In a bucolic Norwegian pasture, a performance is underway. The Corpus Dance Company has discovered their inner sheep, much to the delight of the assembled audience, largely comprised of thrilled children and their bemused parents. Whether they’re being milked, or shorn for their wool, these human-sheep hybrids endure with almost metaphysical resignation. But sex and violence are also a part of the show! -DW
Vancouver-based filmmaker Elisa Chee uses masterful animation to recall the story of a domesticated chimpanzee called Lucy and a human named Janis Carter, the caretaker who made it her life’s work to rehabilitate Lucy and return her to her natural environment. -SC
Marla Coppolino is a biologist, artist and self-described spokesperson for land snails. Through the creation of elaborate miniature scenes and cello scores, Coppolino displays a mighty appreciation for the tiny, slimy (and surprisingly sexy) creatures! -SC
Duct tape, crazy glue, and a wealth of compassion are the tools of choice for veterinarians at the Turtle Conservation Centre in Peterborough, Ontario, who repair turtles involved in altercations with automobiles. -SC
Despite the ongoing environmental damage and pollution that have depleted his bee colonies, Lao Yu, a stalwart beekeeper in Northern China, is determined to keep his family tradition alive. After a year of living in the city, Lao’s son Maofu has returned home to their mountain village. It doesn’t take long before intergenerational conflicts erupt between father and son.

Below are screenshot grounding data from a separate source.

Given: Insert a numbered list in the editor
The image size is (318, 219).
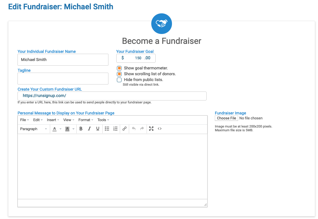Looking at the screenshot, I should click(115, 129).
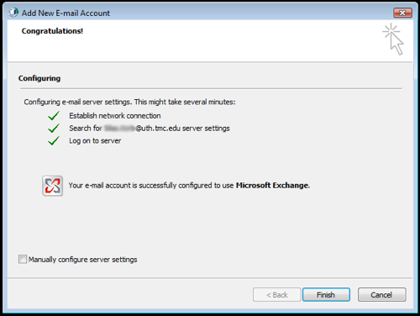Viewport: 420px width, 316px height.
Task: Click the starburst cursor wizard icon
Action: (x=393, y=40)
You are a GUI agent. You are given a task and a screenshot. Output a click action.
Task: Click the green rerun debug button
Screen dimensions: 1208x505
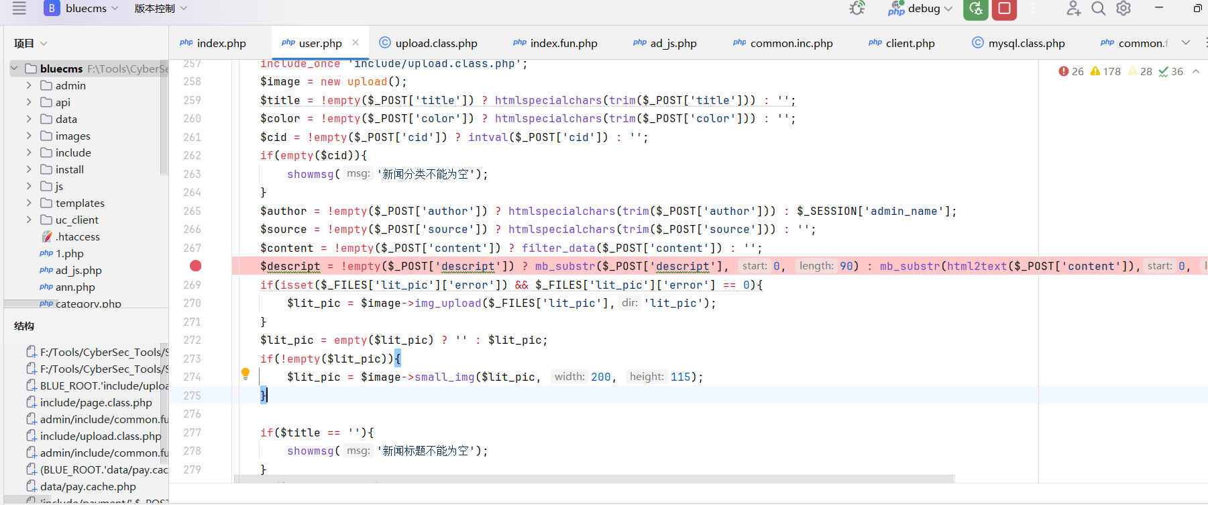tap(976, 9)
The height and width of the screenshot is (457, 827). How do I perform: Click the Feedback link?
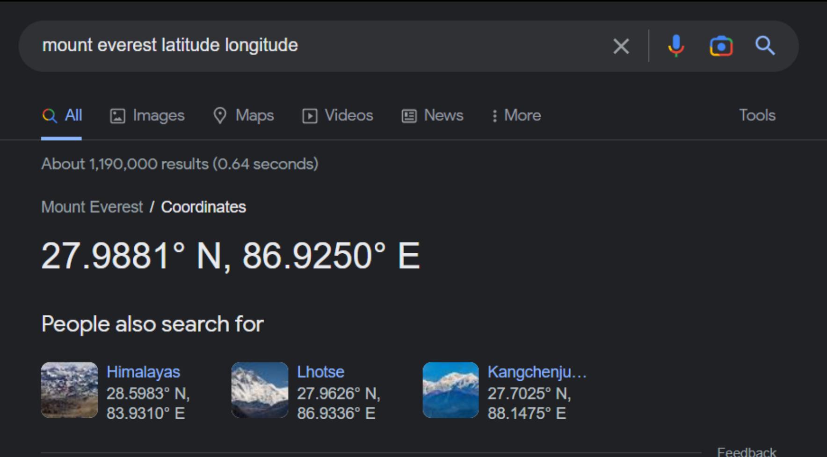(746, 452)
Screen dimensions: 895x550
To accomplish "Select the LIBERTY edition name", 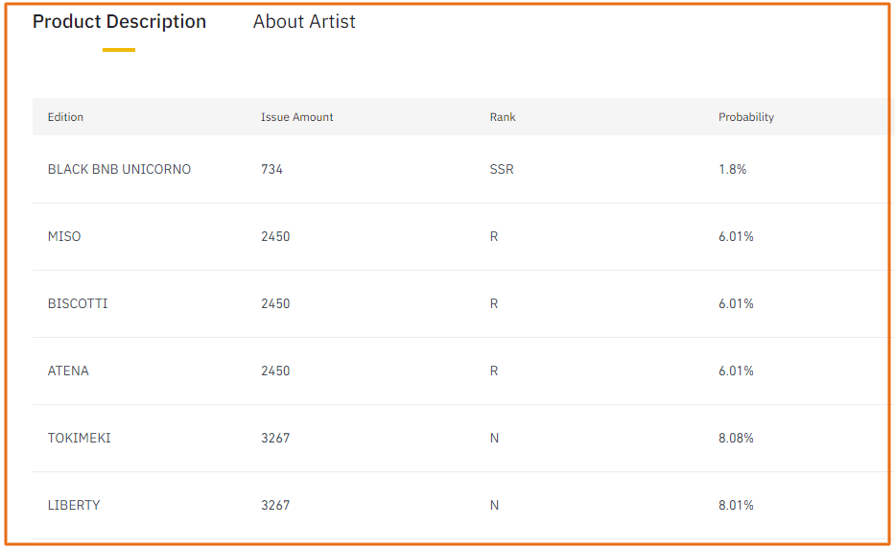I will [74, 506].
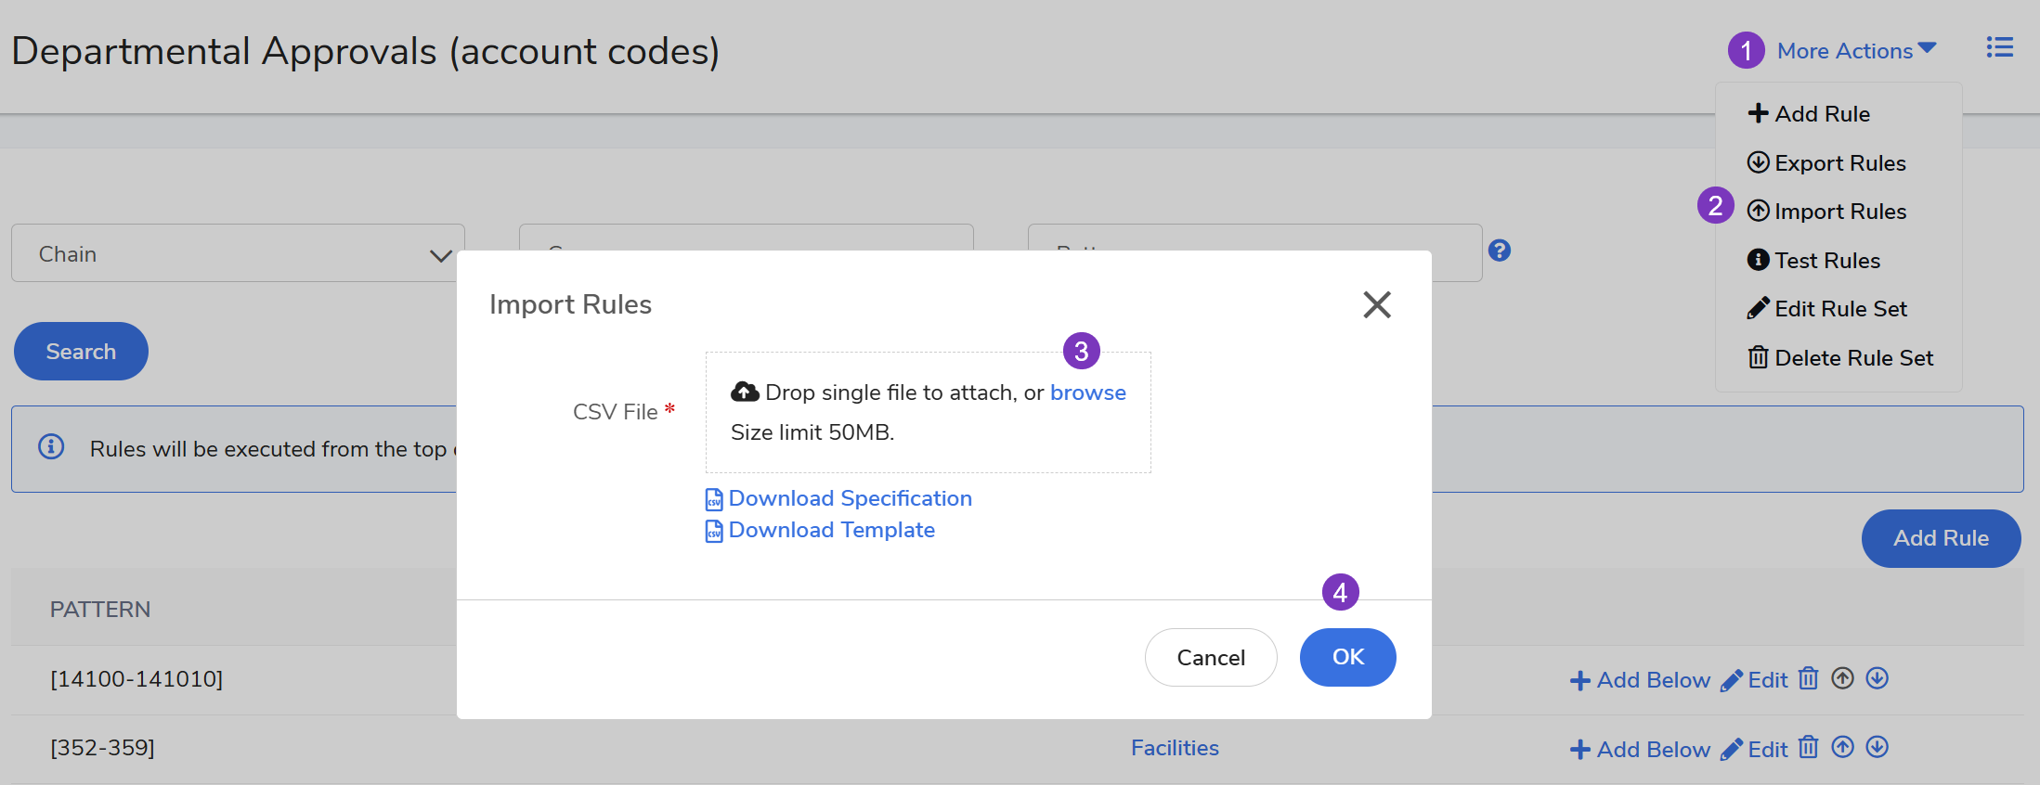
Task: Select Export Rules from the menu
Action: click(1839, 163)
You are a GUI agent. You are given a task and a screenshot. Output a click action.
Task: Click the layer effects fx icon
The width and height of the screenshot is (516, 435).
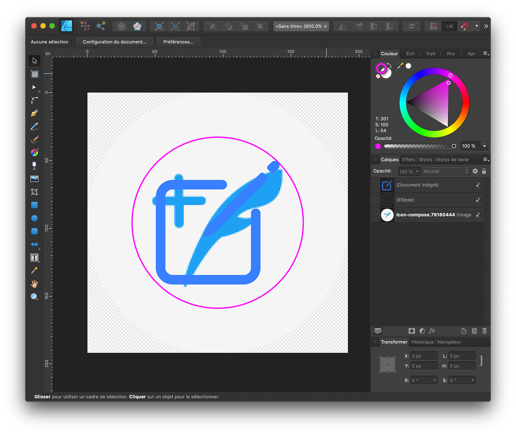(432, 331)
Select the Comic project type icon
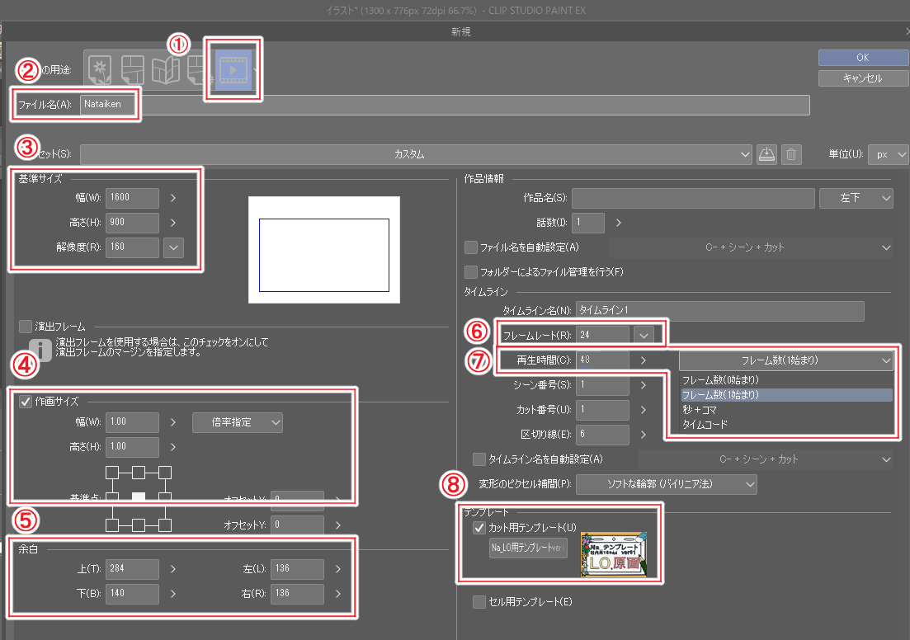 click(x=132, y=70)
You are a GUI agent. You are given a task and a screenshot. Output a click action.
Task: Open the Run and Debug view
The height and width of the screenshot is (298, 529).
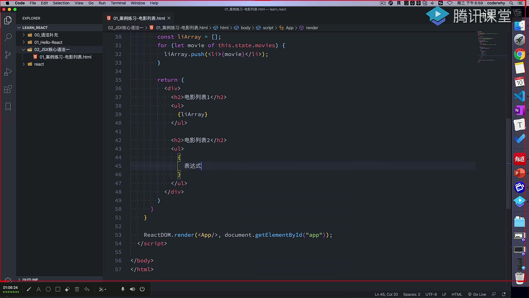pyautogui.click(x=8, y=72)
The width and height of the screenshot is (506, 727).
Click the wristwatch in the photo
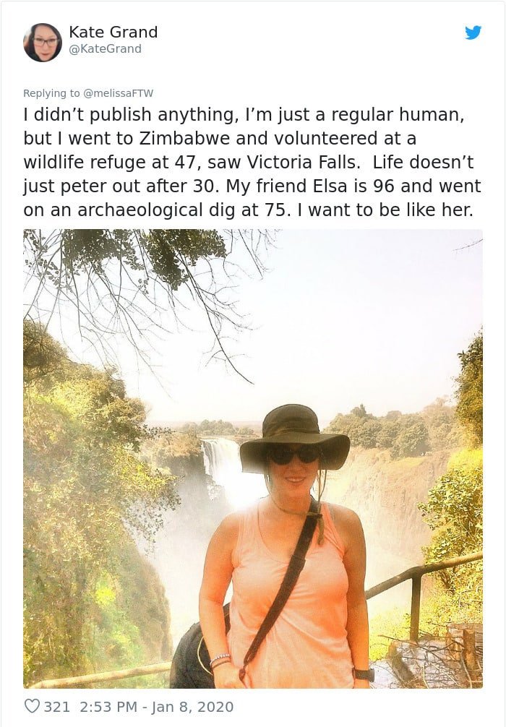(x=364, y=674)
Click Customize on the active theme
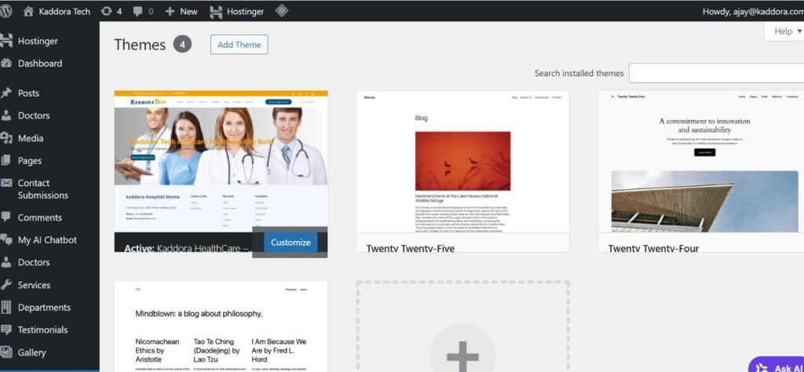 [291, 243]
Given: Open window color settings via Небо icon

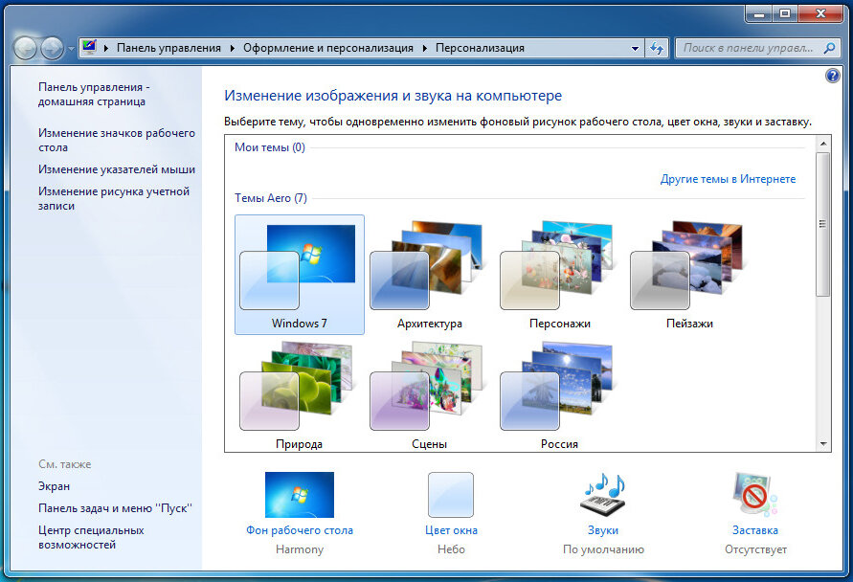Looking at the screenshot, I should point(450,494).
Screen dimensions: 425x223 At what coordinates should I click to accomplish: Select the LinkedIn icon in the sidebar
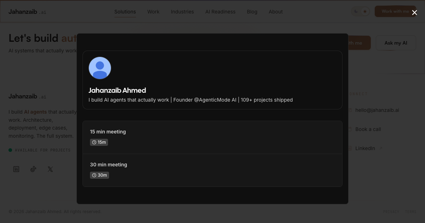tap(16, 169)
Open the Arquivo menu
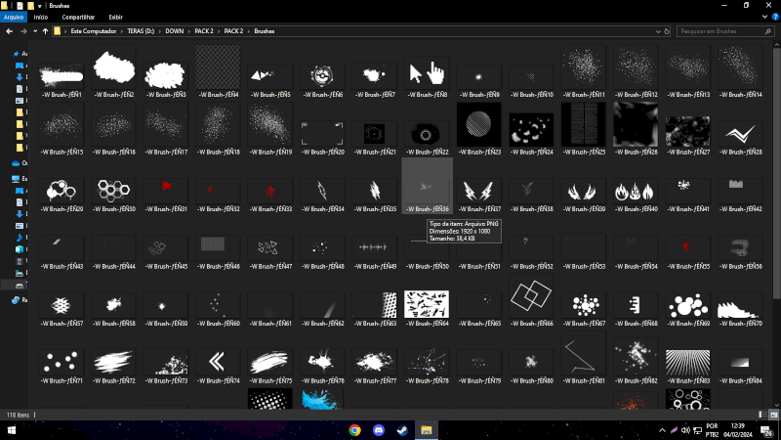Image resolution: width=781 pixels, height=440 pixels. (13, 17)
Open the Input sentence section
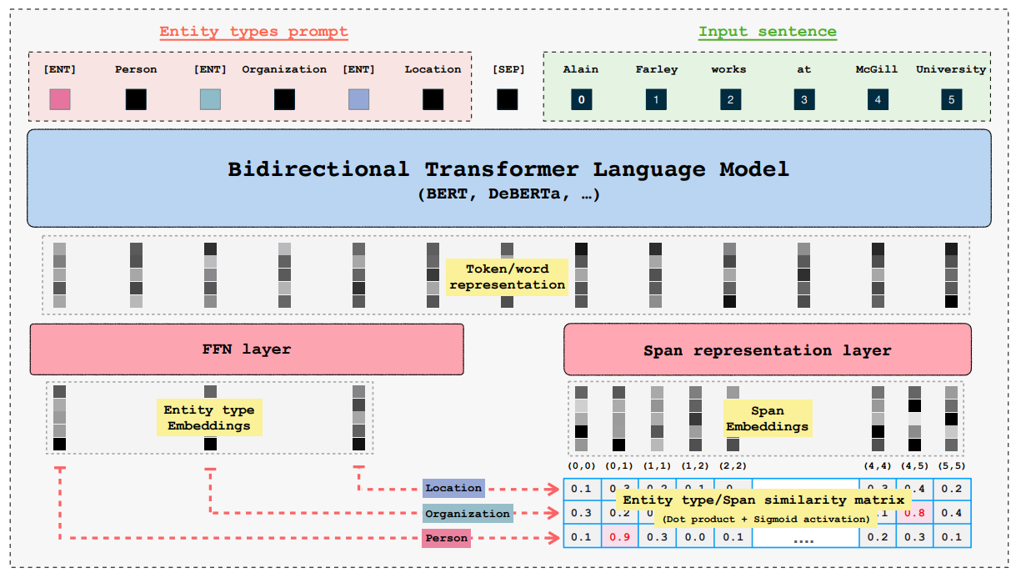The width and height of the screenshot is (1016, 573). coord(767,30)
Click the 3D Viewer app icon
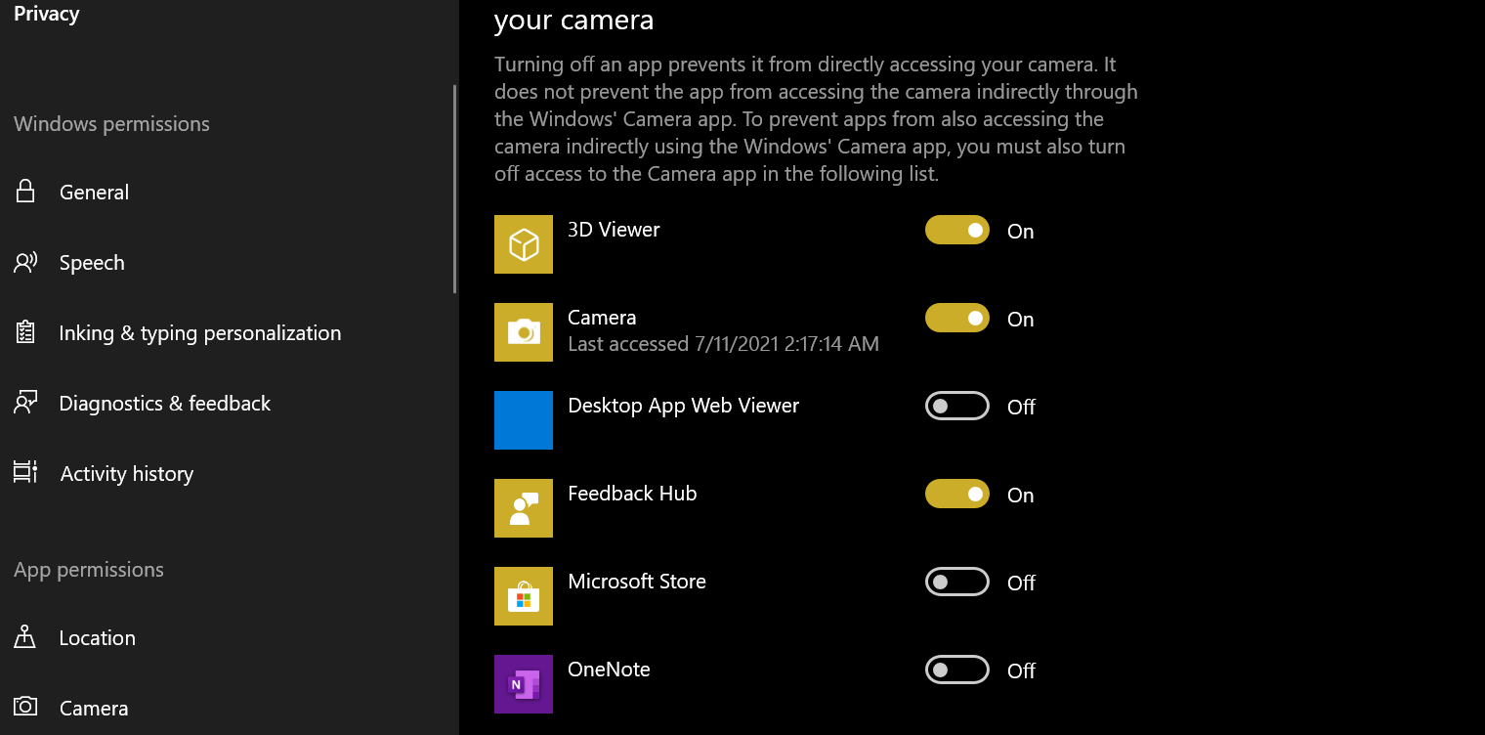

Yan Chun Su observes the last of Tibet’s drokpa (nomads) as they lead herds of yak and sheep over hilly grasslands. No longer limitless, the drokpa move across the section of pasture randomly allotted to them by the Chinese government. The film captures the last years of an agentive people caught inside a political and ecological landscape beyond their control.
Family life in all its complicated and humble glory is the heart of Mahdi Zamanpour Kiasari’s film. Butterfly follows Zainab, an indomitable young woman, as she goes about daily routines on her family’s farmstead in rural Iran.